ClusterCockpit Metric Store
The cc-metric-store provides a simple in-memory time series database for storing
metrics of cluster nodes at preconfigured intervals. It is meant to be used as
part of the ClusterCockpit suite. As all
data is kept in-memory (but written to disk as compressed JSON for long term
storage), accessing it is very fast. It also provides topology aware
aggregations over time and nodes/sockets/cpus.

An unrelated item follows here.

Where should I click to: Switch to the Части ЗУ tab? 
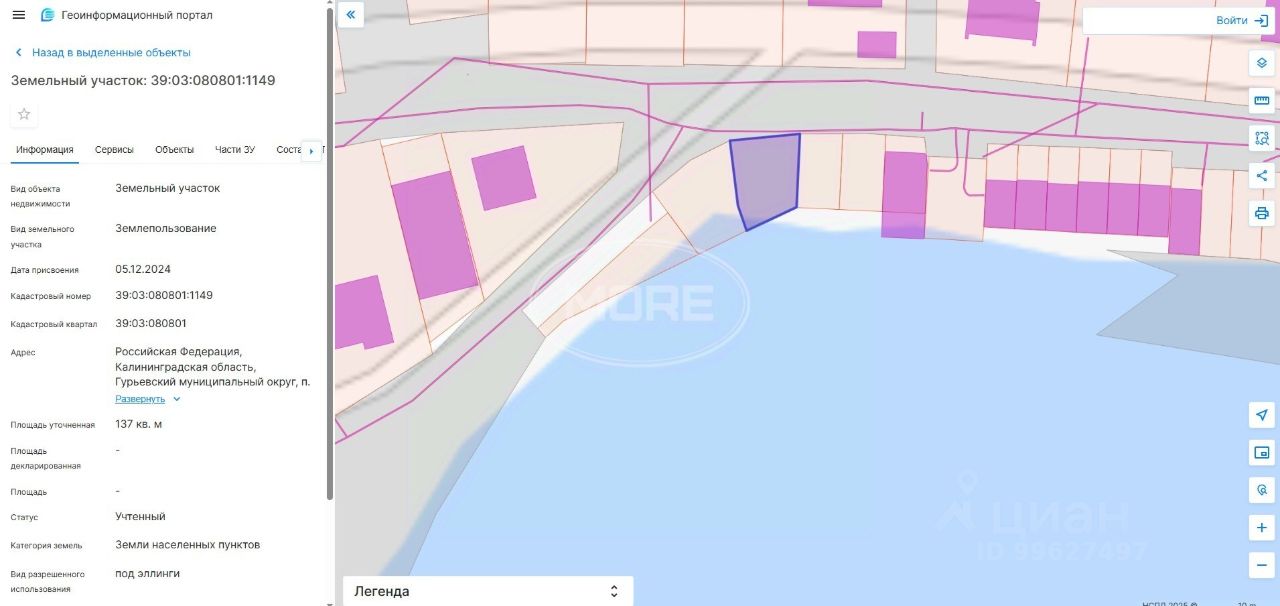pos(235,150)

There are major limitations: Data only gets written to disk at periodic
checkpoints, not as soon as it is received. Also only the fixed configured
duration is stored and available.
Go look at the GitHub
Issues for a progress
overview. The NATS.io based writing endpoint consumes messages in this
format of the InfluxDB line
protocol.
Building
cc-metric-store
can be built using the provided Makefile
.
It supports the following targets:
make
: Build the application, copy a example configuration file and generate
checkpoint folders if required.
make clean
: Clean the golang build cache and application binary
make distclean
: In addition to the clean target also remove the ./var
folder
make swagger
: Regenerate the Swagger files from the source comments.
make test
: Run test and basic checks.
REST API Endpoints
The REST API is documented in swagger.json. You can
explore and try the REST API using the integrated SwaggerUI web
interface.
For more information on the cc-metric-store
REST API have a look at the
ClusterCockpit documentation website
Run tests
Some benchmarks concurrently access the MemoryStore
, so enabling the
Race Detector might be useful.
The benchmarks also work as tests as they do check if the returned values are as
expected.
# Tests only
go test -v ./...
# Benchmarks as well
go test -bench=. -race -v ./...
What are these selectors mentioned in the code?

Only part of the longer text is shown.